Depending on the state of your station other factors play a role:
- When using the Idle Mode feature, set to Videos, we play the videos in a fullscreen window while your station is idle. Rendering the video will take up CPU resources on machines that do not offer hardware acceleration for this. The hardware support can be unexpected due to driver details. We’re working on using other technology for this feature to ensure a wider spectrum of hardware acceleration is available to it. This isn’t part of the
BackgroundService.exe
process and will show up under CefSharp.BrowserSubprocess.exe
instead.
- When your station is idle and there are pending changes to one-click titles we run those operations. This includes downloading, installing, updating, uninstalling and “healing” content. Any of these operations can use a lot of CPU resources - we want it to be finished quickly after all!
Of course, none of these states are possible while your station is actively running a game, as we only run the above when your station is idle. That being said some tasks can’t be canceled/paused immediately when exiting the idle state. After 10 seconds all tasks should be canceled/paused, though. Finally, there are these things that can additionally affect performance noticeably:
- Bringing up the SteamVR dashboard means we’re showing the SpringboardVR overlays. These overlays have to be rendered as part of our processes and then send over to SteamVR as a texture. While this is pretty fast, it does add to the resource usage, especially since we ensure we update the UI at the same refresh rate the VR headset is running at, to ensure smooth animations your users expect while in VR.
- If there’s incoming data to be processed by our backend we do that, even while a game is running. This will result in a short period of increased CPU usage.
If you’re checking the resource utilization of your station during any of these you can expect a brief period of peaking resource usage.

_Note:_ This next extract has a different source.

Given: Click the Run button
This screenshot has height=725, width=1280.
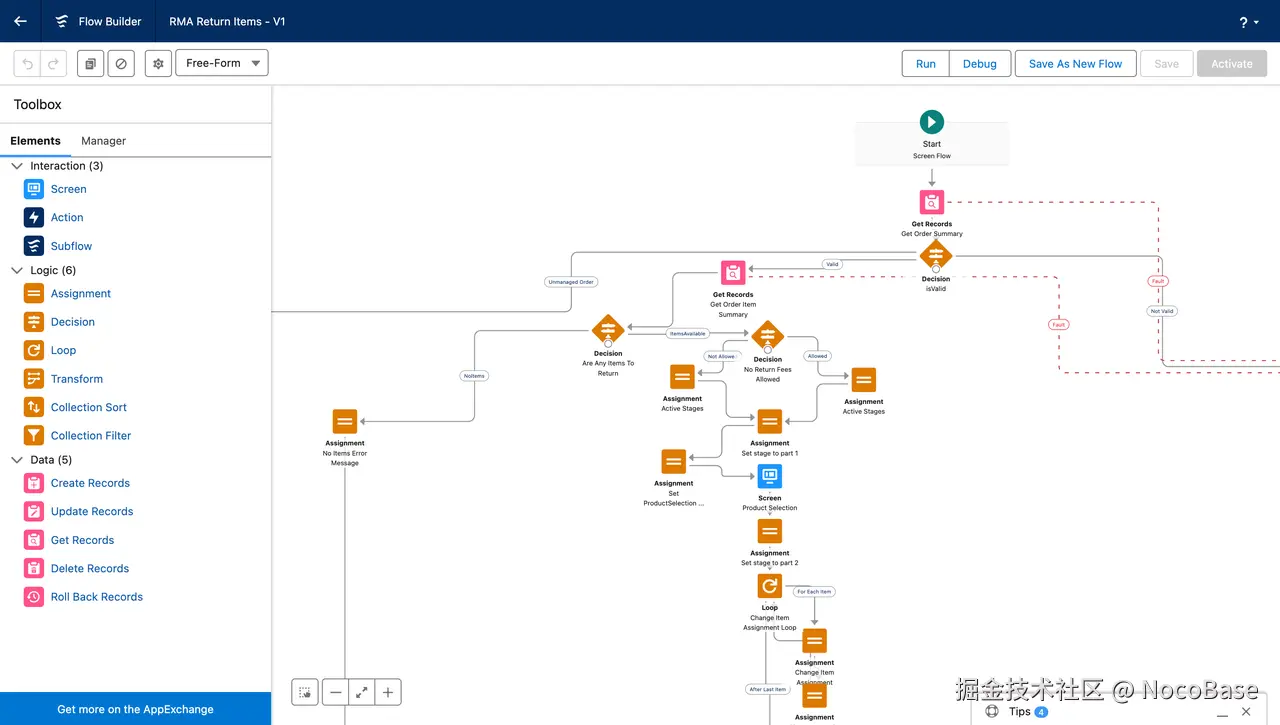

Last, and most importantly, our desktop client has to maintain a connection to SteamVR and communicate with it to react to your users closing the current app, showing the dashboard, etc. To ensure we react to the various events SteamVR has available for this we’re regularly polling for available events (SteamVR does not offer any push-based API). We run this polling loop at the refresh rate of the headset. In some cases, we’ve seen SteamVR bombard us with (uninteresting) events, due to their internal state machine getting into a broken state. A restart of SteamVR fixed this problem in those cases. This is obviously out of our control and as far as we know only affected a small number of stations on a few specific SteamVR versions a while ago.